[BEGIN Record extracts]

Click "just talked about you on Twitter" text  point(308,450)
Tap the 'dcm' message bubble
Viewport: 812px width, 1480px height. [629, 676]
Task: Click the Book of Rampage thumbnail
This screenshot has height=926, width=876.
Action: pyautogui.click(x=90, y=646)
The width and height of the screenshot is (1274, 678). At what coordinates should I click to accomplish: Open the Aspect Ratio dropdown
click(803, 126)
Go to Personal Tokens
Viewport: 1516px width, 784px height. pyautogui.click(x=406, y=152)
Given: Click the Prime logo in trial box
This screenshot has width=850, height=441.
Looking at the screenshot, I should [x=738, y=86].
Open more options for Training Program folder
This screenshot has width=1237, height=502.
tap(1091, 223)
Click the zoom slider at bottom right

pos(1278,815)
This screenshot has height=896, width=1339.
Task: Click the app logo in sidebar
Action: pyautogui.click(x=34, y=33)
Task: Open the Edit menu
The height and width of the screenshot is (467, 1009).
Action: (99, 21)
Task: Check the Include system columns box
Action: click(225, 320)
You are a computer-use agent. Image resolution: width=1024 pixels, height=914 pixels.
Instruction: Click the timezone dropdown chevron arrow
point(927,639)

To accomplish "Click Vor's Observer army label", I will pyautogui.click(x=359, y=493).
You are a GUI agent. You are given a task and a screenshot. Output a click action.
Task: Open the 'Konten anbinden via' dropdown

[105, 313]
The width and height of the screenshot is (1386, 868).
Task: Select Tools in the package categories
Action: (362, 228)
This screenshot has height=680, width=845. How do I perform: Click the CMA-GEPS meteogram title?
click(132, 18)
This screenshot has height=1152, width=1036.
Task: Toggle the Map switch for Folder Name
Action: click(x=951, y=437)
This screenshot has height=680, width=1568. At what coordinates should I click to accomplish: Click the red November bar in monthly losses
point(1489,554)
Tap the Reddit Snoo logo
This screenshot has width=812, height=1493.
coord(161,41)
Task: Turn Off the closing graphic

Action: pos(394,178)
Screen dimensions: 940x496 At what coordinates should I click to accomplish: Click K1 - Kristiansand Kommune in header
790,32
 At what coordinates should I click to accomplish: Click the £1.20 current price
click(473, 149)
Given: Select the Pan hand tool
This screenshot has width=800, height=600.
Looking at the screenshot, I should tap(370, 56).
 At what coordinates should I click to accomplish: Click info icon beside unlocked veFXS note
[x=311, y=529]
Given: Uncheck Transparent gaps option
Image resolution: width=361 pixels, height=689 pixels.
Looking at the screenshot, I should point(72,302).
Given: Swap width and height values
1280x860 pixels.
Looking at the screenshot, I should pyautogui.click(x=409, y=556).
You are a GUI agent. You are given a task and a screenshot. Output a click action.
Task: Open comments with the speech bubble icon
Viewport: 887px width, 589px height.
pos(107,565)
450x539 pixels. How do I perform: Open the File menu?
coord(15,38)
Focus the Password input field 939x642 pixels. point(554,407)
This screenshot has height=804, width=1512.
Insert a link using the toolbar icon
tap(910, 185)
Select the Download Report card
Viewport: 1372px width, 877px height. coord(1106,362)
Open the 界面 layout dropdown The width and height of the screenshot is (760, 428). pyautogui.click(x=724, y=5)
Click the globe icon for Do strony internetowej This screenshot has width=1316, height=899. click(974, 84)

[END Record extracts]

→ **Set exercise**:
Give only the number of lines in the saved entries above that contain the string "should". The match is case-sensitive.

→ **Correct output**:
9